Your goal: Transcribe every entry verbatim; omit pictures.

Record excerpts:
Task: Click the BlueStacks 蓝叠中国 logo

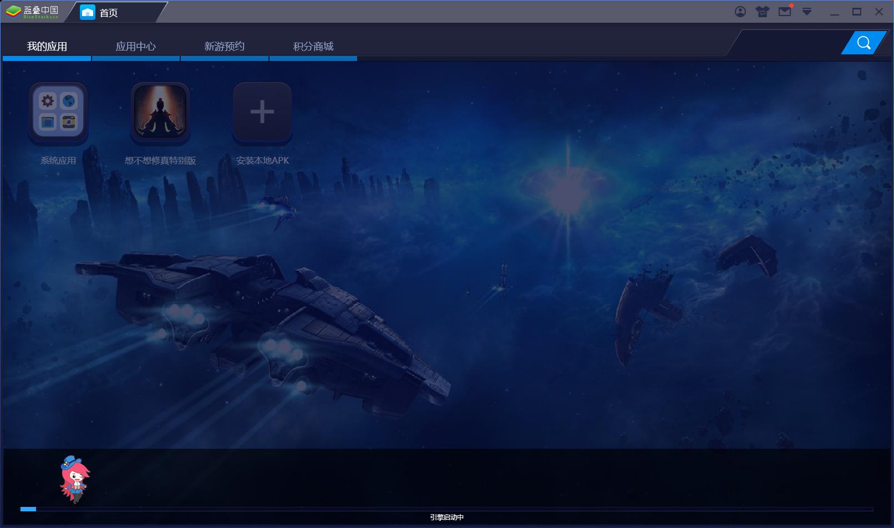Action: click(32, 12)
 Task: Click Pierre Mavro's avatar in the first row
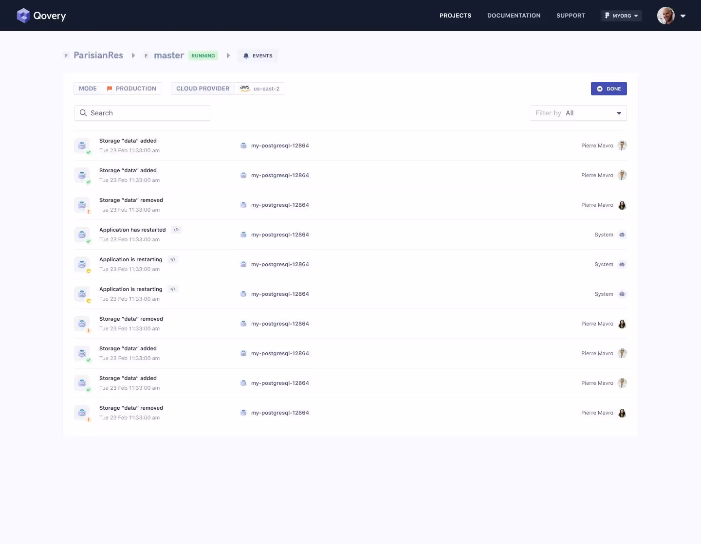pos(622,145)
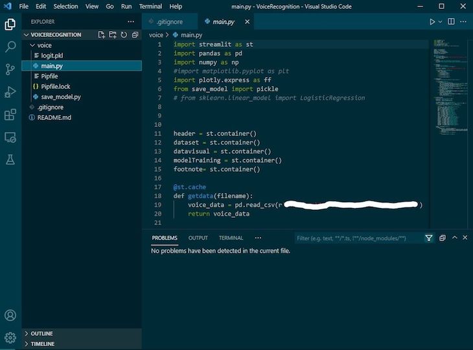Image resolution: width=473 pixels, height=350 pixels.
Task: Click the Run Python File play button
Action: coord(432,21)
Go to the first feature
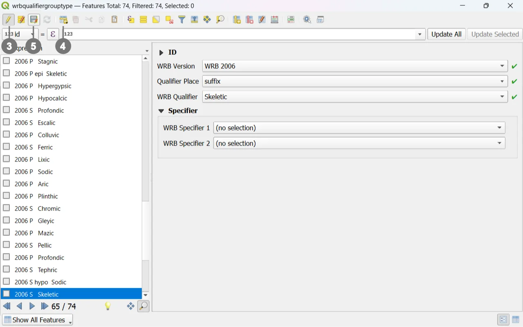The height and width of the screenshot is (327, 523). tap(7, 306)
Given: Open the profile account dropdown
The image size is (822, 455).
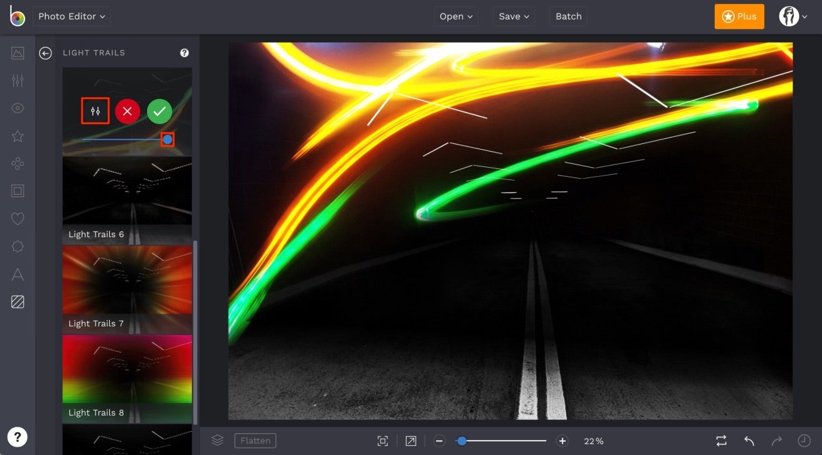Looking at the screenshot, I should tap(794, 16).
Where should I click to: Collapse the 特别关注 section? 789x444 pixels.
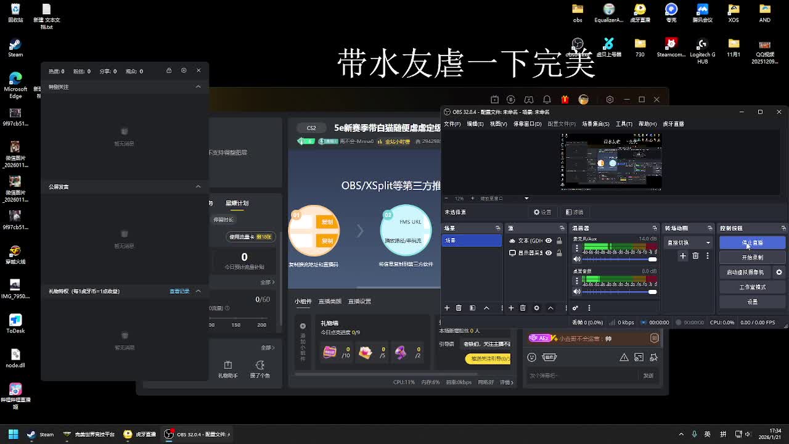pos(198,87)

Answer box:
Task: Click the BlueStacks 蓝叠中国 logo

Action: click(32, 12)
 Task: Click Pierre Mavro's avatar in the first row
pos(622,145)
Image resolution: width=473 pixels, height=350 pixels.
Task: Click the Run Python File play button
Action: coord(432,21)
Go to the first feature
The height and width of the screenshot is (327, 523). tap(7, 306)
Given: Open the profile account dropdown
The image size is (822, 455).
Looking at the screenshot, I should tap(794, 16).
Where should I click to: Collapse the 特别关注 section? 789x444 pixels.
pos(198,87)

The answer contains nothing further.